DESCRIPTION OF THE TASK:
Only the lines from the one holding "Given: Click the" through the end of the material are to be repeated, exactly and without pictures.

Top of MATERIAL SHOWN

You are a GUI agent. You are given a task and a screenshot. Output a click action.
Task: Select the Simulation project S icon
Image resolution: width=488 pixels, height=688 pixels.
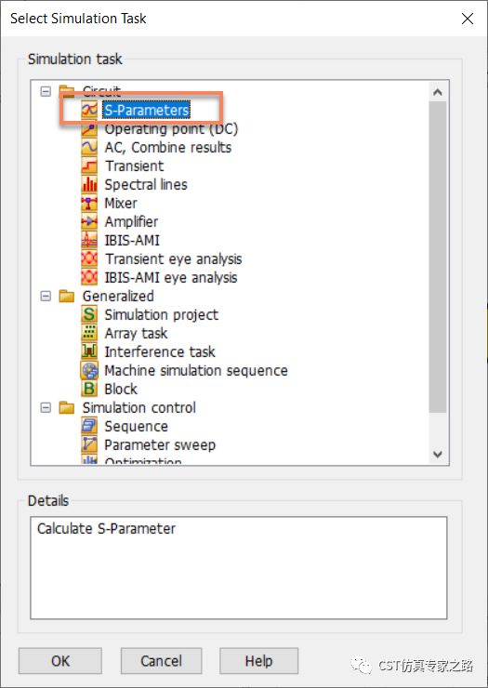click(89, 314)
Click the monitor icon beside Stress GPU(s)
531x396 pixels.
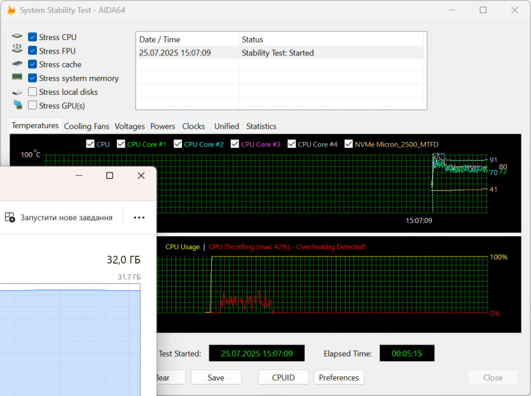coord(17,106)
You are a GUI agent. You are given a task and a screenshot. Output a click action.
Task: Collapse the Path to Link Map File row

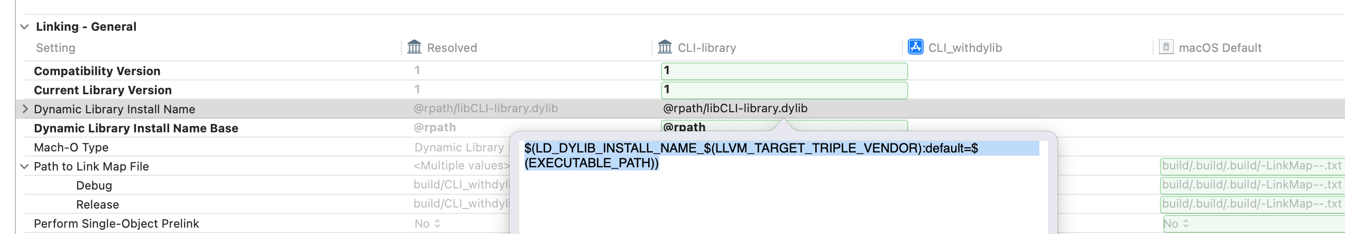tap(24, 166)
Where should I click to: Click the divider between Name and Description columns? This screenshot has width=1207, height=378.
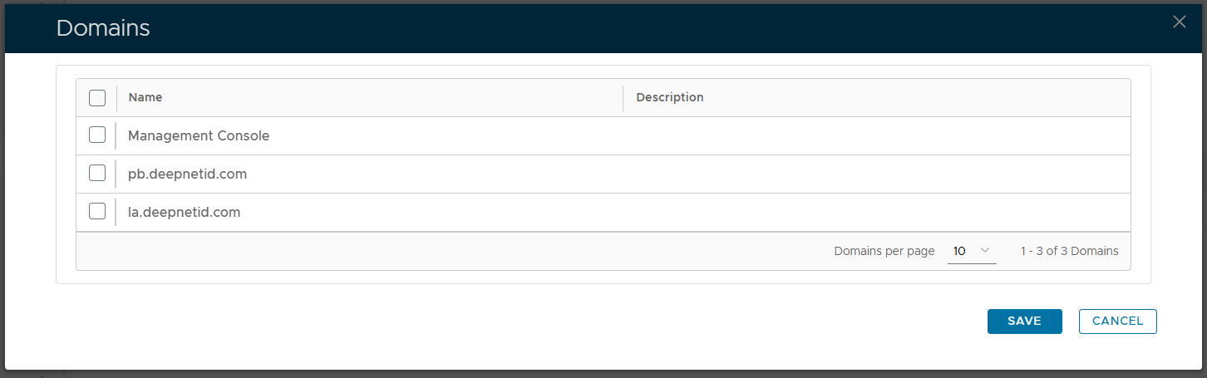(623, 97)
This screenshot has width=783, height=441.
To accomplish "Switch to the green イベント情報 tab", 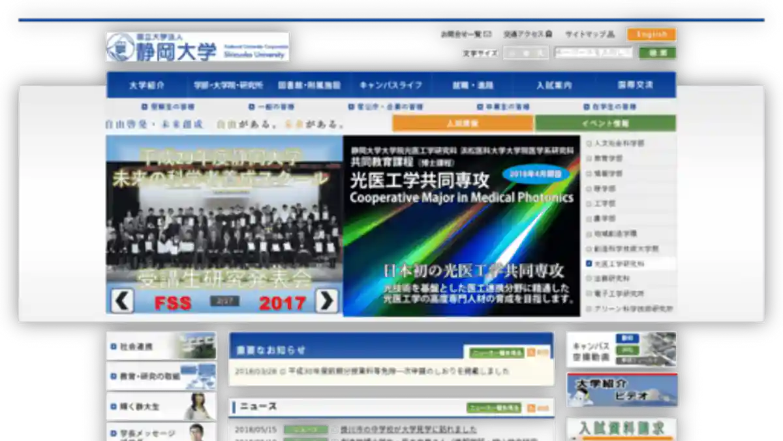I will [605, 123].
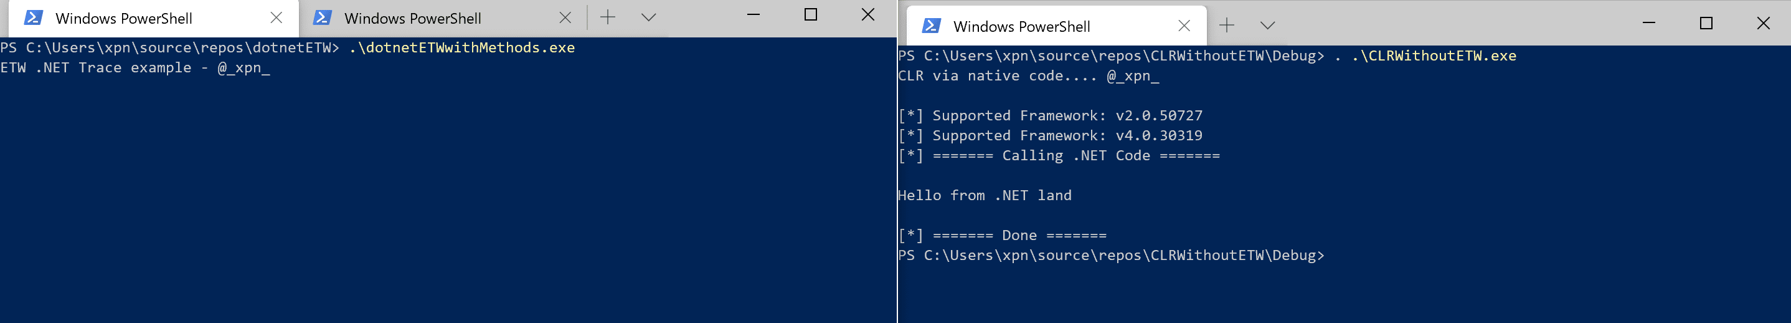Click PowerShell icon on first left tab
1791x323 pixels.
coord(33,18)
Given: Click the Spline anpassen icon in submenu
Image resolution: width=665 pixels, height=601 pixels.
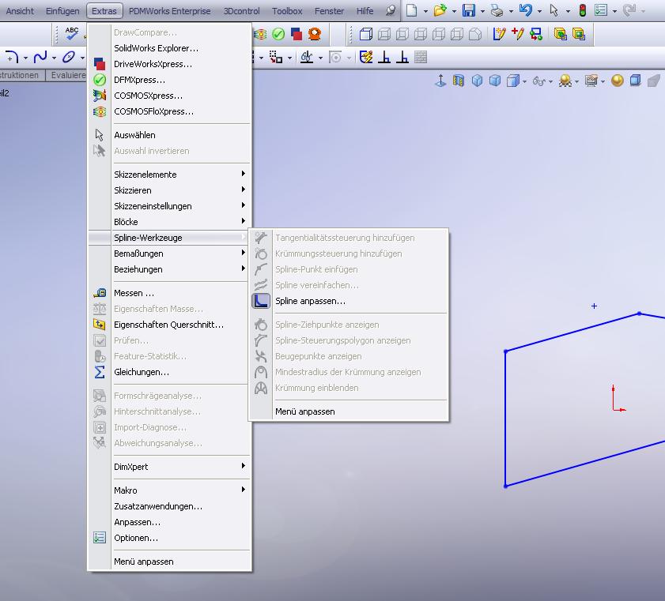Looking at the screenshot, I should point(261,301).
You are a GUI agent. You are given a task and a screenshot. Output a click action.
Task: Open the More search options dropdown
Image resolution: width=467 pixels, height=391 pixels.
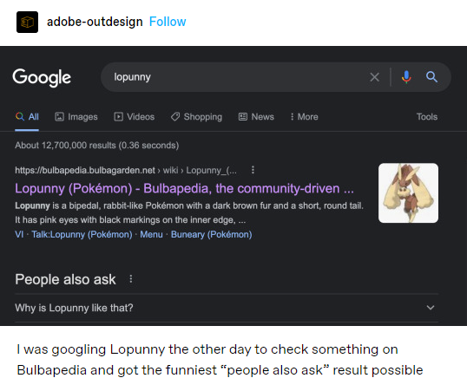pyautogui.click(x=305, y=117)
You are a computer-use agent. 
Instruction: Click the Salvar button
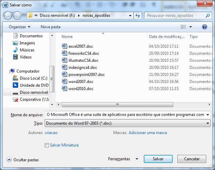(x=158, y=159)
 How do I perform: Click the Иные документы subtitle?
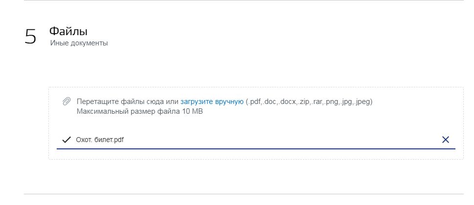[x=79, y=43]
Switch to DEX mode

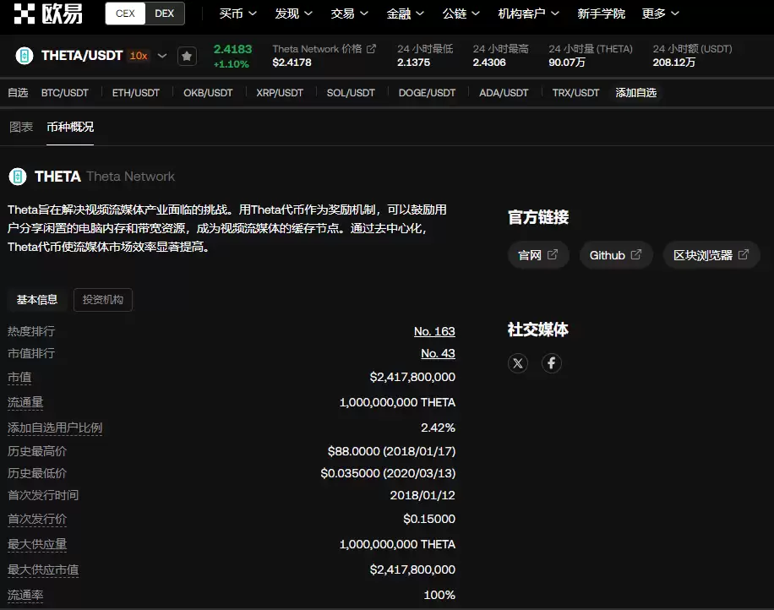(165, 14)
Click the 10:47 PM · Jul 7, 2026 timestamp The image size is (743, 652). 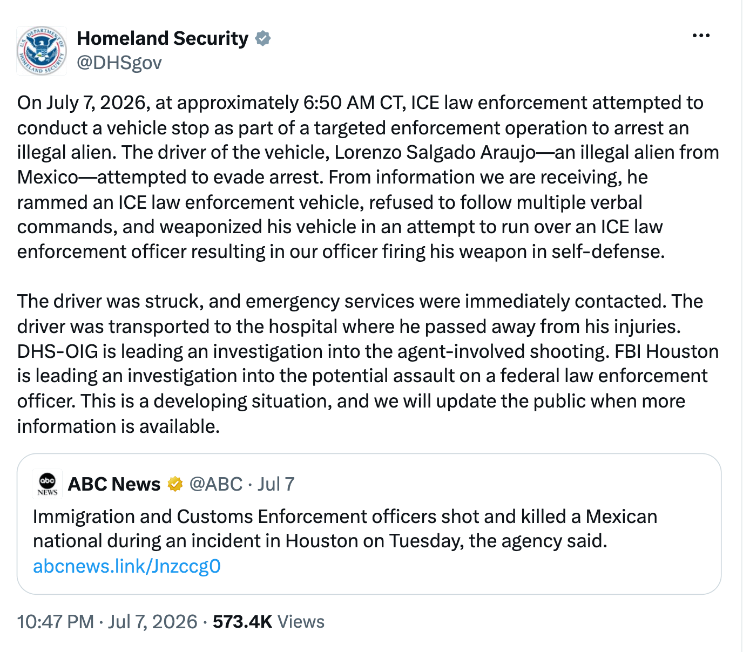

Bottom of MATERIAL SHOWN

EXERCISE RESULT:
Given: Click the Spline anpassen icon in submenu
Image resolution: width=665 pixels, height=601 pixels.
Looking at the screenshot, I should point(261,301).
You are a GUI agent. You are given a task and a screenshot. Output a click action.
Task: Open the More search options dropdown
Image resolution: width=467 pixels, height=391 pixels.
pyautogui.click(x=305, y=117)
You are a computer-use agent. 
Instruction: Click the Salvar button
(x=158, y=159)
 How do I perform: Click the Иные документы subtitle?
[x=79, y=43]
Switch to DEX mode

(165, 14)
Click the 10:47 PM · Jul 7, 2026 timestamp The image size is (743, 652). 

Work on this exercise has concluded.